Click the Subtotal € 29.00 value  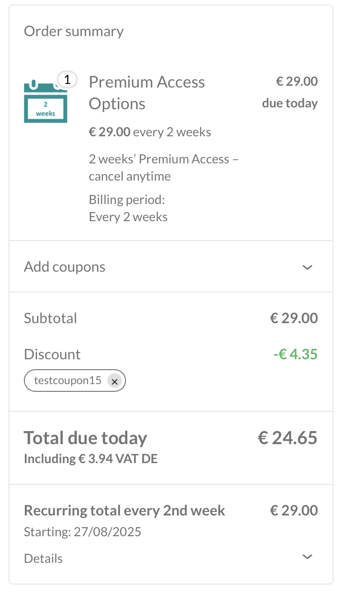click(294, 318)
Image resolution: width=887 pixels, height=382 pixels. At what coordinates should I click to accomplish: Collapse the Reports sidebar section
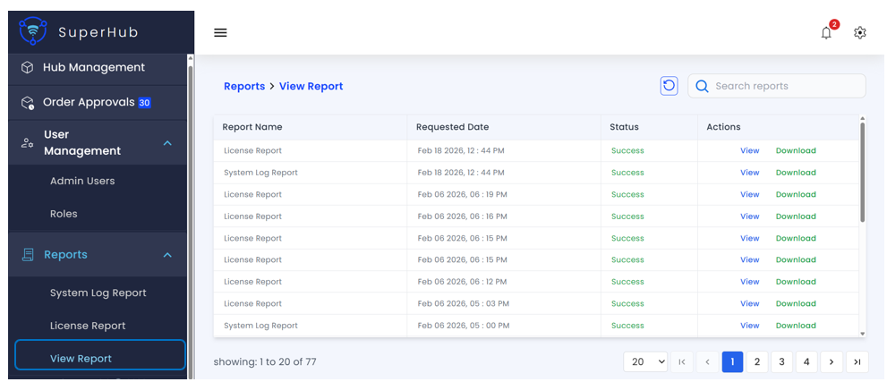click(167, 255)
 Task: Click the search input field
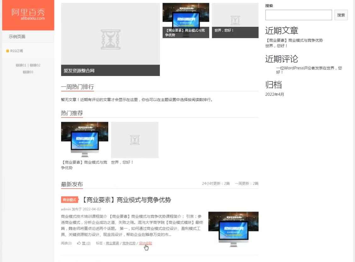[298, 15]
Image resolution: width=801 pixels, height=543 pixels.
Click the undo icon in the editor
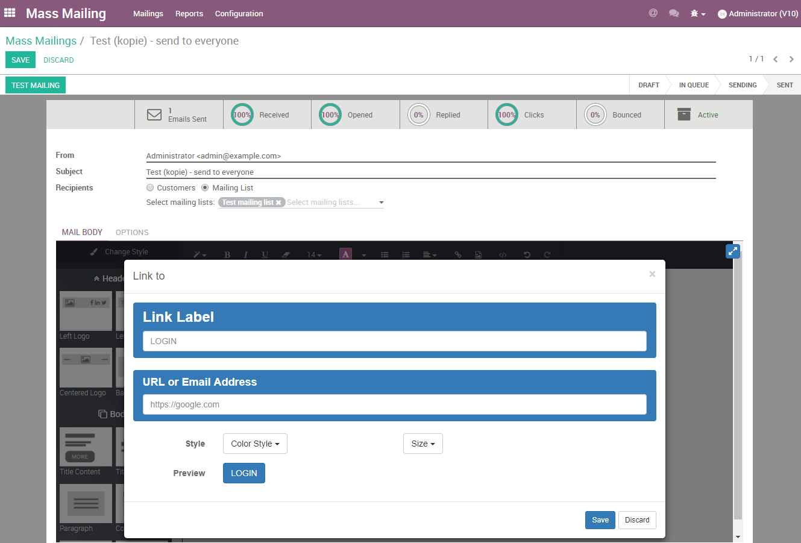click(x=526, y=254)
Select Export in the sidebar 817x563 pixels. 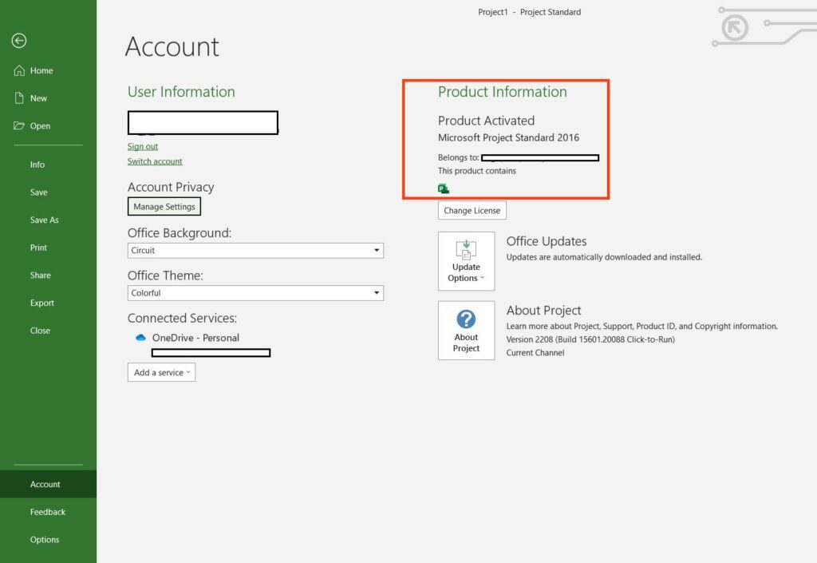(x=42, y=303)
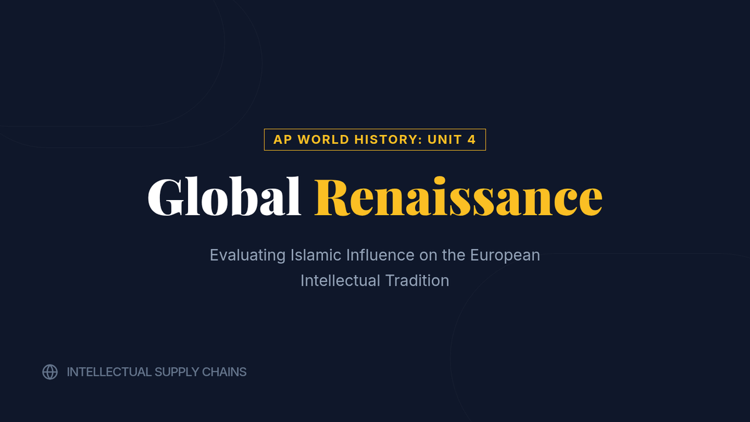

> _Task details_
Within the entries above, give again exactly the lines starting at the one that contains "Image resolution: width=887" and ending at the one that contains "Image resolution: width=801", leaving out the pictures.

> _Output for this exercise_
Image resolution: width=887 pixels, height=382 pixels. At what coordinates should I click to accomplish: Collapse the Reports sidebar section
click(167, 255)
 Task: Click the search input field
[298, 15]
Image resolution: width=801 pixels, height=543 pixels.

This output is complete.